Running has been up and down lately. A few weeks back, we got snow and that caused me to miss almost 6 days of scheduled runs. This past week i've been working hard to stick to my schedule and making sure that I'm not getting behind. The past few weekends were tough because of retreats with students which has made me switch my long run days to Sunday from Saturday. This week will hopefully be the week that i get back to the excitement and pleasure that i had before all the snags came along. In fashion news, i tried to use something to hold my hair back as i ran today, not sure what they are called, but it worked. It's alternately cool and annoying how long my hair is getting, really hope that i can get my plan of attack for my dreads going soon.
Losing the taste.
Tomorrow night Blitzen Trapper is going to be in town at the Orange Peel. I’m excited to go check them out, and tickets are only $12! Now the only song that I know of theirs is “furr” but it’s made its way onto my most played list over the past few months. Here’s my favorite lyric, it’s really affected me lately…
"And I lost the taste for judging right from wrong
For my flesh had turned to fur, yeah
And my thoughts, they surely were
Turned to instinct and obedience to God."
The way I hear it, the guy has gone to live among a pack of wolves. When he does he loses the taste for judging right from wrong and instead turns to instinct and obedience to God. Instead of being concerned with judging those around him, he wants to live the best life possible and obey God. Maybe I’m totally wrong on the meaning of this lyric, but I find it so beautiful.
If you haven’t noticed, lately I’ve really been stuck on the habit that I see in the lives of myself and others to judge other people constantly. I don’t know if I’m trying to find a cure or just understand it better so that I can live better.
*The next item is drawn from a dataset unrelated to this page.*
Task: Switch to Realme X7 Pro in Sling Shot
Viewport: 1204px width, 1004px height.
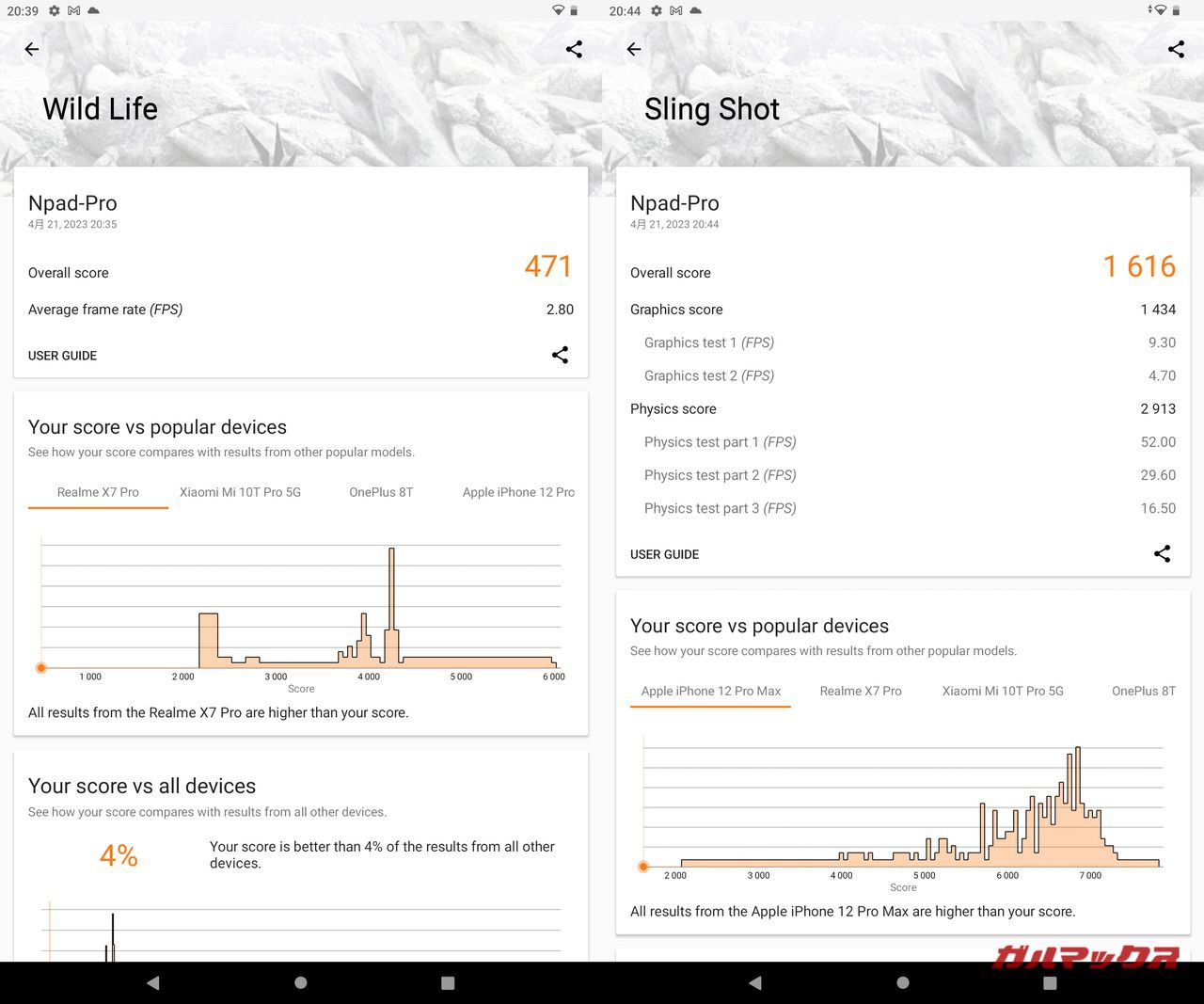Action: click(x=860, y=691)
It just seems that at some point during each day I observe, partake, or ponder on the idea of judging. Immediately words of Jesus teachings flood my head that speak to how judging is not healthy or wise.
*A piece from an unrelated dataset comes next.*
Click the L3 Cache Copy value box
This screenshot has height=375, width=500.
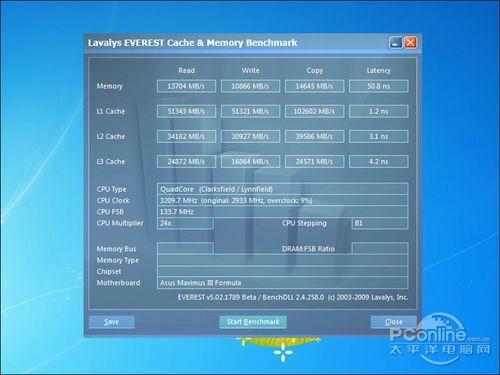pos(314,161)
…do not judge or you will be judged…
…in the same way you judge others, you will be judged…
…I came not to judge the world, but to save it…
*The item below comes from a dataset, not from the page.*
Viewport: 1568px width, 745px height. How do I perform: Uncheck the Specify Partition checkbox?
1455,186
Still over and over it seems to me that “religious” people are the ones that are the quickest and best at judging others. It seems that many people are far more concerned about whether or not someone else is making a mistake than working on correcting the mistakes in their own lives. I’m constantly reminded that if I really want to effect change, I need to be the change I want to see. Still so many want to shove things in someone else’s face instead of showing the mercy that we would like to receive. It’s almost like we feel like we don’t deserve mercy so we never give it to anyone else. We don’t think that others will be forgiving of our mistakes so we don’t forgive others. I am so thankful that those that love me don’t shove my mistakes in my face all the time. In fact, those that care about me usually show me the most love when I mess up. They remind me that I am not my mistakes and that it is possible to grow and leave them in past. I’ve found that their love in the face of my imperfections is what motivates me to move beyond my faults to a better way.
The choice is always there to judge or love.
“And now these three remain: faith, hope and love. But the greatest of these is love.”